Problem to work on
The entries are to be written out word for word, with their images left out.

[Saved entries]
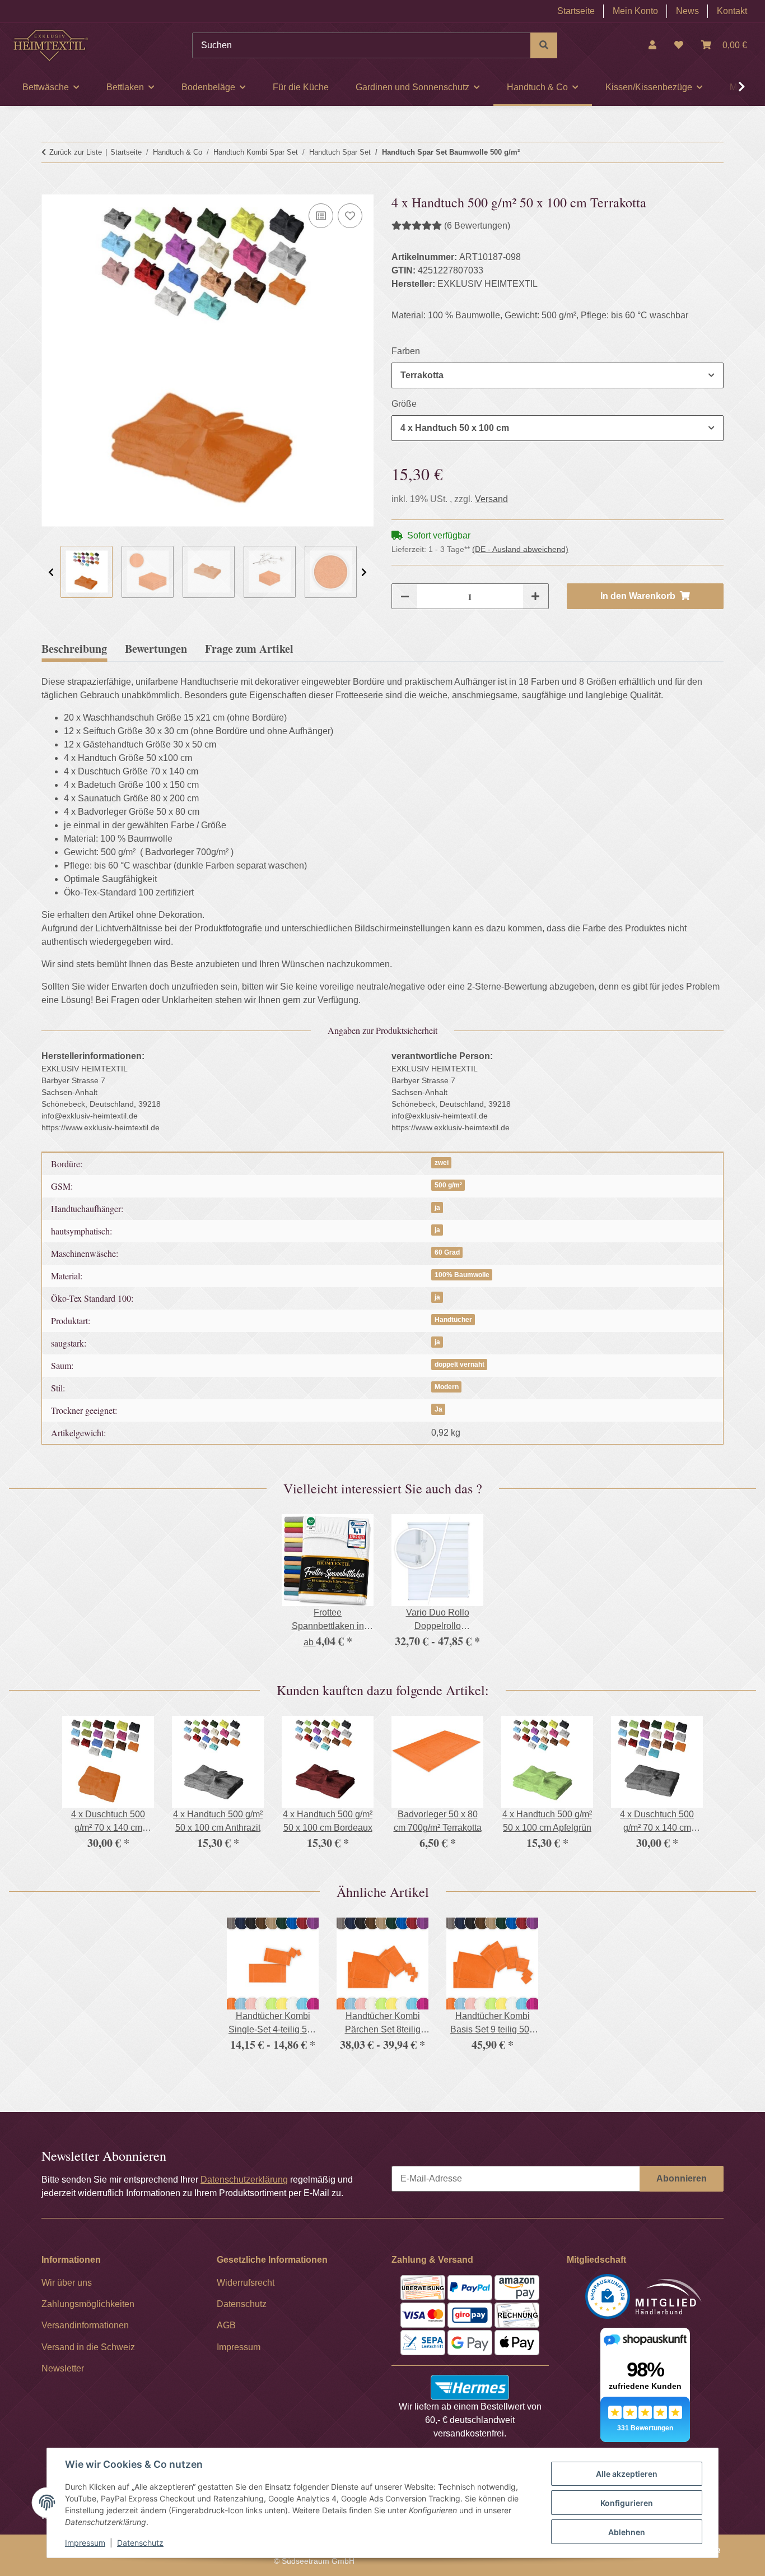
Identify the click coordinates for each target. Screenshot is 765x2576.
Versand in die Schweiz (88, 2347)
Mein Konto (635, 11)
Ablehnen (626, 2532)
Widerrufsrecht (245, 2282)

Answer space
Identify the click coordinates for each target. Screenshot is 765x2576.
Versand in die Schweiz (88, 2347)
Mein Konto (635, 11)
Ablehnen (626, 2532)
Widerrufsrecht (245, 2282)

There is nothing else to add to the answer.